著者は八ヶ岳在住で、ライター兼編集者の穴澤賢(あなざわ・まさる)さん。

犬グッズを扱うブランドを立ち上げているそうだ。

著書は『犬のために山へ移住する』(草思社)。

 

穴澤さんは八ヶ岳にある敷地300坪、古い山小屋付きの別荘を200万円で購入したのは2017年のこと。

ドッグランを強くイメージした選択だった。

 

その古い山小屋には、ご多分に漏れず残置物が多数あった。

だが、そのことよりも別荘地に魅かれたのは、インフラ整備面だった。

いわゆる「ポツンと一軒家」の場合、水や電気などに不安がある。
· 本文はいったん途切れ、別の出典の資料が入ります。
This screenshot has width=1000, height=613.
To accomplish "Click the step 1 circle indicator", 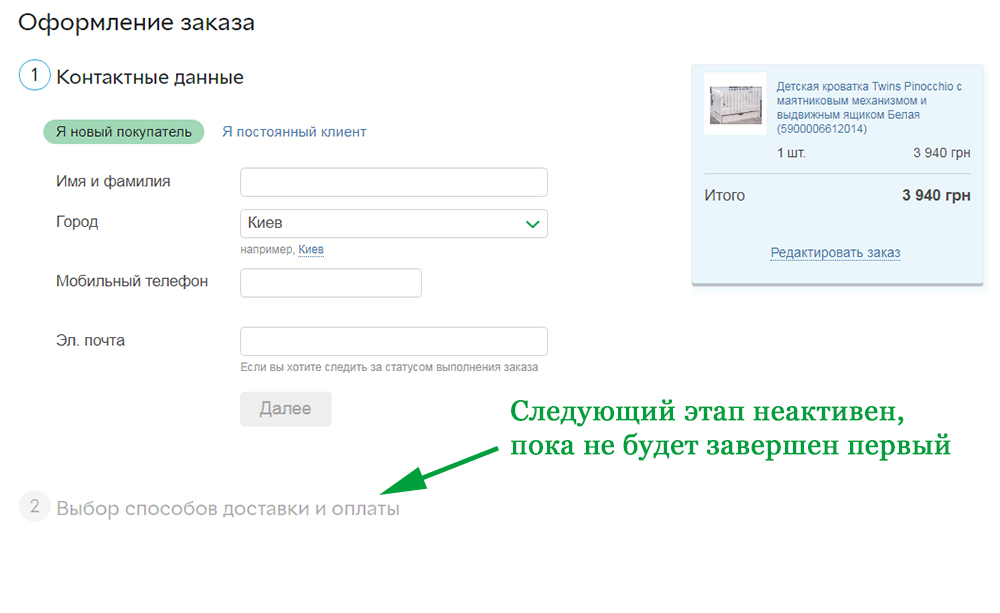I will [34, 75].
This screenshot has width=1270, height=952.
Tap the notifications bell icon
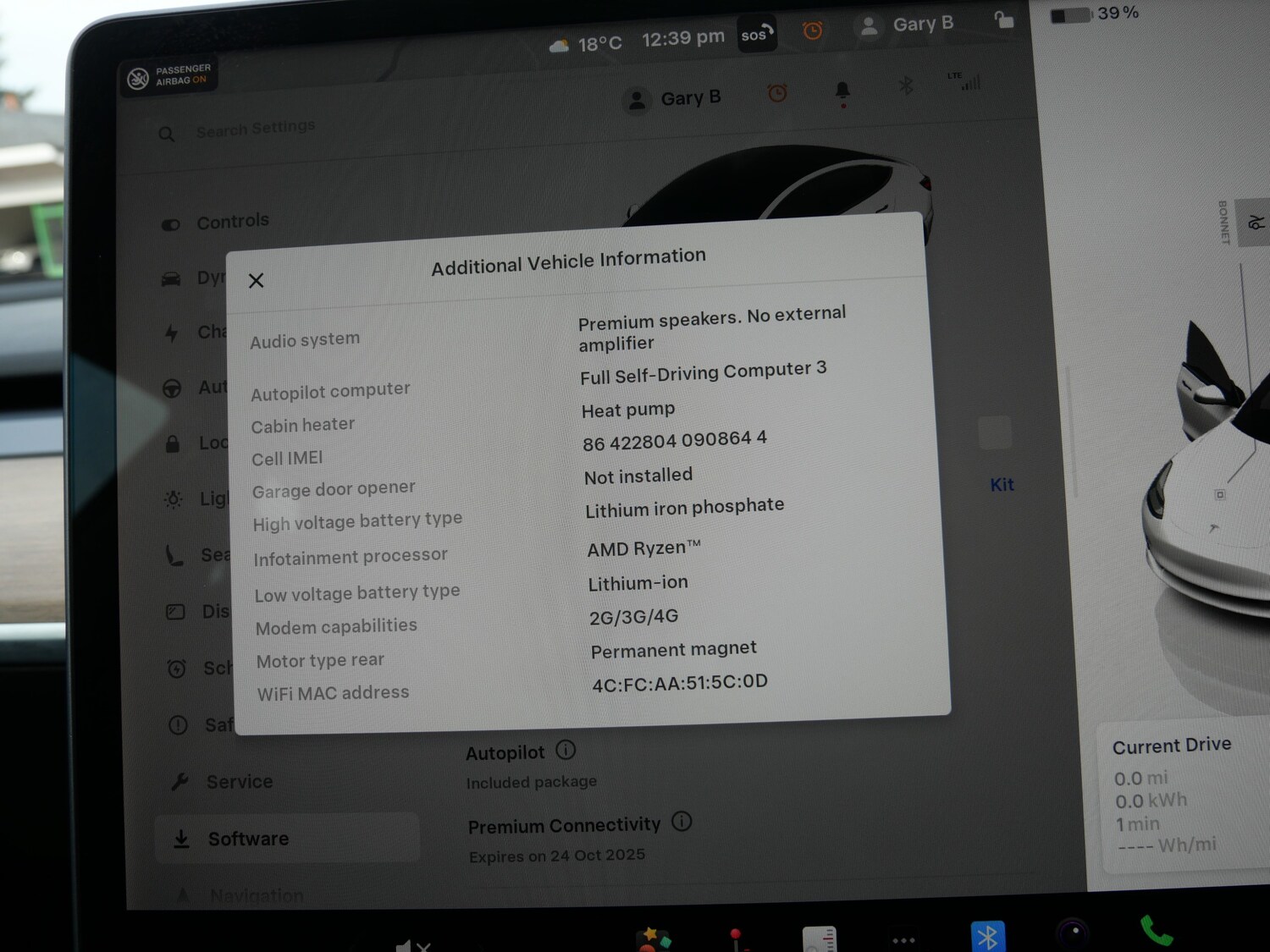point(842,91)
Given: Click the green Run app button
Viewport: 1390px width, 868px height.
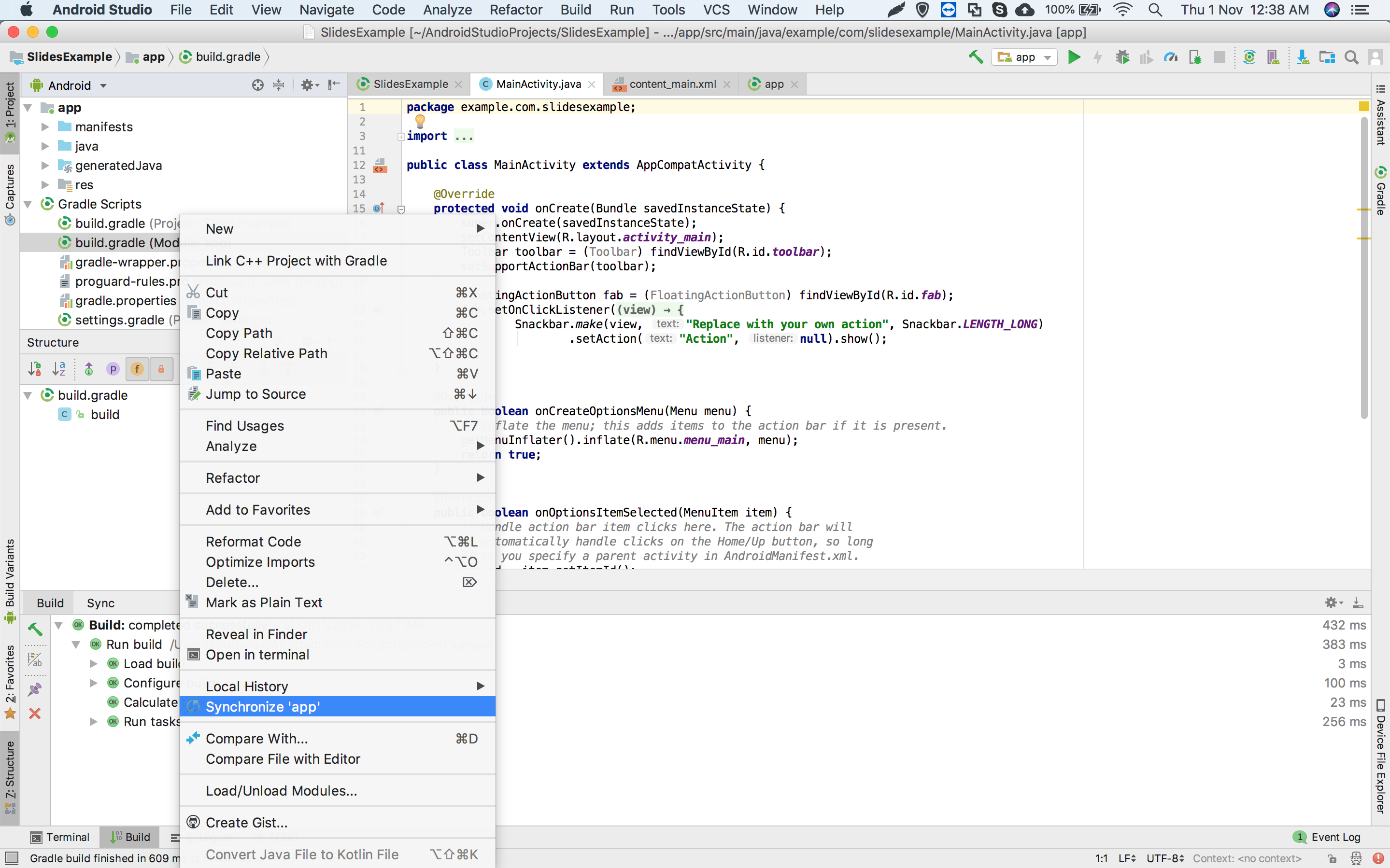Looking at the screenshot, I should 1074,57.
だが、別荘地であれば基本、大丈夫だろう。

 

とはいえ、

かなりの修繕が必要だった。

山小屋への木製階段を作り変えるための費用が30万円。

さらに、直面したのが古い山小屋の屋根からの雨漏りの酷さであり、

その張替えに230万円を費やした。

 

ちなみに不動産業界では、築古物件を吟味する場合、

まず、建物の基礎(土台)部分を見る。

ついで、屋根という順序だ。

 

ここに、やや疑問が生じる。

物件を内見した際、不動産業者から屋根部分の雨漏りについてきちんと説明を受けただろうか、という疑問だ。

買主がマイホーム・ハイの状態にあると見て取ると、不動産業者はデメリット情報を隠しがちだ。

それは早く取引を成立させるための思惑であり、契約書面には、

「現況のまま(買主)に引き渡す」

と記入し、あとで文句を言わせない予防線を張っておく。

なので、不動産業者は「怖い」「怪しい」などと得てして言われて当然だろう。

 

浴室と洗面室の改修で150万円。

 

さらにトイレ改修の費用もかなりの金額だった。

それまで汲み取り式だったが、都会育ちにはおよそ耐え難い。

これを合併浄化槽という仕組み(下水道がない地域での方式)に変更するため150万円を出費し、補助金50万円が出た。

 

穴澤さんは当初、2拠点生活を考えていたようだ。

というのも物件は標高1450メートルの地にあり、真冬はマイナス15℃ほどになるからだ。

だが、愛犬たちが現地を大いに気に入った様子などから移住を決意。

その結果、

FF式ストーブ(寒冷地向け)を採用して30万円

薪ストーブ(煙突工事込み)140万円

薪を準備するための道具などに80万円

など。

 

また、室内リフォームに合計500万円ほど出費したそうだ。

その他、物件購入およびすべてのリフォーム費用を合算すると1600万円ほどになったとのこと。

これらの資金は以前、所有していた家の売却によって得たものを含めて投入したということである。

 

穴澤さんは50代なかばである。

2017年に築50年ほどで取得したとのことなので、すでに築年数は60年に向かっている。

 

では、今後さらに20年ほど住み続けるとした場合、どうなるだろうか。

私の論評はこうだ。

現地はクルマ必須の地域である。運転免許は欠かせない。

免許更新時、視力検査などは大丈夫か?

 

次に記すのは私の分類法である。

都会>トカイナカ(都会+イナカ、森永卓郎さんの指摘)>半イナカ>ドイナカ

 

都会から半イナカまではクルマ無しで暮らせる生活圏とした場合は、ドイナカは最もハンディキャップがある。

クルマ運転が必須であり、なおかつ医療施設までの距離が遠い。

 

どこかの時点で再移住を検討するかもしれない。

その時期を仮に20年後とする。

 

すると物件はほぼ築80年である。

もし売却するとして、この別荘地の周辺はさらに閑散としていることだろう。

仮に1000万円で売り出したとしても、

日本の人口の大幅減少もある。

およそ300万円から400万円程度で取引されるかもしれない。

 

物件の価値は4分の1に下がったとしても、所有者には、かけがえのない30年であることに変わりはない。

 

都会を除き、日本の土地神話は消滅した。

土地の値段は、ほぼタダ、

その立地上の建物に、なにがしかの価値があるか。

 

半イナカ、ドイナカは、そう見るべきであると私は思っている。